## [READING PASSAGE]
◆ ◆ ◆ ◆ ◆
This is not a book of cold and soulless analytics. This is a book that reminds us that there is more to business objectives than math. That the way to achieve greatness is to have greatness as the objective. To be motivated by failure as much as by possibility.

For once, I am excited about a book about goal setting and goal setting in general. Having a road map helps, but understanding that emotion and intuition also have their place helps more. Measure what matters is a bible text for the modern manager.

cover "Happy at any cost"

“The Revolutionary Vision and Fatal Quest of Zappos CEO Tony Hsiesh,” is the subtitle.

This book, however, is a tragedy.

Happy at Any Cost is the story of on undoubted visionary leader; their quest for not just their own happiness, but also for the happiness of others. This in turn leads to a lot of good, a lot of success, but ultimately exploitation, substance abuse, and the death of a beloved figure in the world of business and Las Vegas.
◆ ◆ ◆ ◆ ◆
## [GIVEN DATA]
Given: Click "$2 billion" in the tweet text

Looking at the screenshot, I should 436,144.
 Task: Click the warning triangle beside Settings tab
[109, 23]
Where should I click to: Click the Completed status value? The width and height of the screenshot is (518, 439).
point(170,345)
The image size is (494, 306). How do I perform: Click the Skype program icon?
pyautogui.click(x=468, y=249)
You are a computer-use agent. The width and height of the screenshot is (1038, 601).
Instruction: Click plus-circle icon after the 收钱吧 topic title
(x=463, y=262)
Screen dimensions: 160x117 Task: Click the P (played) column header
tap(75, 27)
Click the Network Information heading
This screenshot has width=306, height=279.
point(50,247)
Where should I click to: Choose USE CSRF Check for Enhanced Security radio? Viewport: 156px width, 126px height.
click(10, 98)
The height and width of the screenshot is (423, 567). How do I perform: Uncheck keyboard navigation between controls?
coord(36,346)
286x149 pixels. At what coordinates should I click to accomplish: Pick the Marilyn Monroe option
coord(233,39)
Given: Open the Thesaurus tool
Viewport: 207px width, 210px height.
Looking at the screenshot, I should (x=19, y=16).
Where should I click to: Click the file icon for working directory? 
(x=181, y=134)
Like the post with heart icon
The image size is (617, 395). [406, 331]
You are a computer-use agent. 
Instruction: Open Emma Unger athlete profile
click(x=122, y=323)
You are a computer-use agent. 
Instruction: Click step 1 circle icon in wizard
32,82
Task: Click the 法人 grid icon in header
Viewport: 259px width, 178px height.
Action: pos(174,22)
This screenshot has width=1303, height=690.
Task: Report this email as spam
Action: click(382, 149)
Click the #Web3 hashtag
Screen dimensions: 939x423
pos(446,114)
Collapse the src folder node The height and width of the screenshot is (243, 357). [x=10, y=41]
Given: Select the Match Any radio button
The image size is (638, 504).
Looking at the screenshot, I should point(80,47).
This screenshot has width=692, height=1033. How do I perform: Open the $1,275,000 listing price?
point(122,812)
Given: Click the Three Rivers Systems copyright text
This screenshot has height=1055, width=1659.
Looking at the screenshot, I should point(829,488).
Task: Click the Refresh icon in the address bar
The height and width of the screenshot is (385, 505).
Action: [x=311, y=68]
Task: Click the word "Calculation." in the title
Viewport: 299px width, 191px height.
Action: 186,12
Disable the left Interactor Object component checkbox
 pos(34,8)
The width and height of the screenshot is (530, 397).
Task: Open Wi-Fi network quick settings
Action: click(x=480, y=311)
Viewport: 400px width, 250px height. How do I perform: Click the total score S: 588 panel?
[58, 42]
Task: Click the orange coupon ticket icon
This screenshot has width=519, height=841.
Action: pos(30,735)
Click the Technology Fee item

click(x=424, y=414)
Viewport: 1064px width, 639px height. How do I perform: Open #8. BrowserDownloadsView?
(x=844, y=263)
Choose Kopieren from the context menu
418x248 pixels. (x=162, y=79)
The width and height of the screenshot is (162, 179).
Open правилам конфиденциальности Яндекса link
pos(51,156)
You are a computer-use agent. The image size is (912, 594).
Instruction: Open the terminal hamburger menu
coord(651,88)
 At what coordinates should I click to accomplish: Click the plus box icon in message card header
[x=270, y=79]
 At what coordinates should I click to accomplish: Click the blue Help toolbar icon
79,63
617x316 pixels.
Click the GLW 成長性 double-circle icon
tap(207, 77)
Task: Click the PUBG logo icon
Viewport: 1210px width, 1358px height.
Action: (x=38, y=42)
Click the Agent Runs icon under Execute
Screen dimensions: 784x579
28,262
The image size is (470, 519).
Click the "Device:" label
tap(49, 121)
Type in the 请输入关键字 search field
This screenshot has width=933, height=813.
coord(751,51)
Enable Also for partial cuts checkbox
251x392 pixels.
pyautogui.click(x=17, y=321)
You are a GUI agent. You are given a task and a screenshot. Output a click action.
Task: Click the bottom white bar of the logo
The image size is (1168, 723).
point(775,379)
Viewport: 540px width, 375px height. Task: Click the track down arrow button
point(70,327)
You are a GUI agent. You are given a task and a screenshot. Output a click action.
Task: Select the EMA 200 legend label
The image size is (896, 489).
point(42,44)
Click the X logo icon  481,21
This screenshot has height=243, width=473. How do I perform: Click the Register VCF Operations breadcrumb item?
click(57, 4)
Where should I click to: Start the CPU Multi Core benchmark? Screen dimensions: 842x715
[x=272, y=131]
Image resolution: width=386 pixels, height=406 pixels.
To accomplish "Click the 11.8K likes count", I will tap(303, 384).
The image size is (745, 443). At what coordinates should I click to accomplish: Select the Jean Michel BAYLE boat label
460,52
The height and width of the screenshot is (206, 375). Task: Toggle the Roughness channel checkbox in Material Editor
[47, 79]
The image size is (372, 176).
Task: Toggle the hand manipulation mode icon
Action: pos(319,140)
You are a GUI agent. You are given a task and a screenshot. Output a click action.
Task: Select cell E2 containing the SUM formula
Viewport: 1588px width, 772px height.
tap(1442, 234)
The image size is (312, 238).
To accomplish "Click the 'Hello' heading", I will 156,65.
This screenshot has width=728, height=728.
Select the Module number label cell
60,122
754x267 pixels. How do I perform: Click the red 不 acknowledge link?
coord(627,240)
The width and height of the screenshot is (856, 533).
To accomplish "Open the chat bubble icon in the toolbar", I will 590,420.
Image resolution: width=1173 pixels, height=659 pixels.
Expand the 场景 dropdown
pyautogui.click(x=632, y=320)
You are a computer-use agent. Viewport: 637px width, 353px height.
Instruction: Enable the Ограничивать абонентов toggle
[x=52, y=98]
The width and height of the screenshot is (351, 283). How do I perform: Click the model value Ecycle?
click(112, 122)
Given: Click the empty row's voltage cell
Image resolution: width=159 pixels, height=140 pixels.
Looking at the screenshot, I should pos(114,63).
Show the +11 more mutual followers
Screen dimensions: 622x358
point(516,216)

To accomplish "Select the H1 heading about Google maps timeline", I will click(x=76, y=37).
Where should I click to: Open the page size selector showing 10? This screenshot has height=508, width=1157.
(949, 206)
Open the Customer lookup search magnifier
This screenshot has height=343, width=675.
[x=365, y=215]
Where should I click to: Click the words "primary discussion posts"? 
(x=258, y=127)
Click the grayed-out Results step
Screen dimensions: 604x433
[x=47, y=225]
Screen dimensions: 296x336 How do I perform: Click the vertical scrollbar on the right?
◆ ◆ ◆ ◆ ◆
## [WHAT THIS EXERCISE ASKS]
[a] Can you reproduce the book reviews, beginning at the words "This is not" and stopping after "is the subtitle."?
[b] In the book reviews, what is the subtitle of Happy at Any Cost?
[c] Can you continue the book reviews from their last sentence onward?
You won't need the items for any of this.

## [TASK-BY-TASK RESULTS]
[a]
This is not a book of cold and soulless analytics. This is a book that reminds us that there is more to business objectives than math. That the way to achieve greatness is to have greatness as the objective. To be motivated by failure as much as by possibility.

For once, I am excited about a book about goal setting and goal setting in general. Having a road map helps, but understanding that emotion and intuition also have their place helps more. Measure what matters is a bible text for the modern manager.

cover "Happy at any cost"

“The Revolutionary Vision and Fatal Quest of Zappos CEO Tony Hsiesh,” is the subtitle.

[b] “The Revolutionary Vision and Fatal Quest of Zappos CEO Tony Hsiesh”

[c]
Unlike Aimee Groth’s 2017 book “The Kingdom of Happiness” which I reviewed here, and is an inside look at the Las Vegas “Downtown Project” and by extension Zappos, this is the telling of the story of Tony’s last two years as he struggled with mental illness and substance abuse issues put in the wider context of the rest of his life. This is also a cautionary tale for entrepreneurs and for those who can be swept up in vision without dealing with, or caring to deal with, the nuts-and-bolts details that make visions work.

Employing an interesting dual timeline structure, Ms. Grind and Ms. Sayre present an exhaustively researched, and deeply unnerving, tale of Tony Hsieh’s rise and fall. His rise as a tech entrepreneur at Link Exchange, then becoming CEO of what turned into Zappos, his evangelism for company culture with his book Delivering Happiness, and becoming a leading Las Vegas civic figure with the Downtown Project. His fall with the problems with the Downtown Project, issues with Zappos’s adoption of a new company structure called Holocracy, his move to Park City, Utah, his “retirement” from Zappos, and his struggles with alcohol, drugs, and mental illness. It also tells the story of Tony’s last days up to and including his death after a house fire in Connecticut.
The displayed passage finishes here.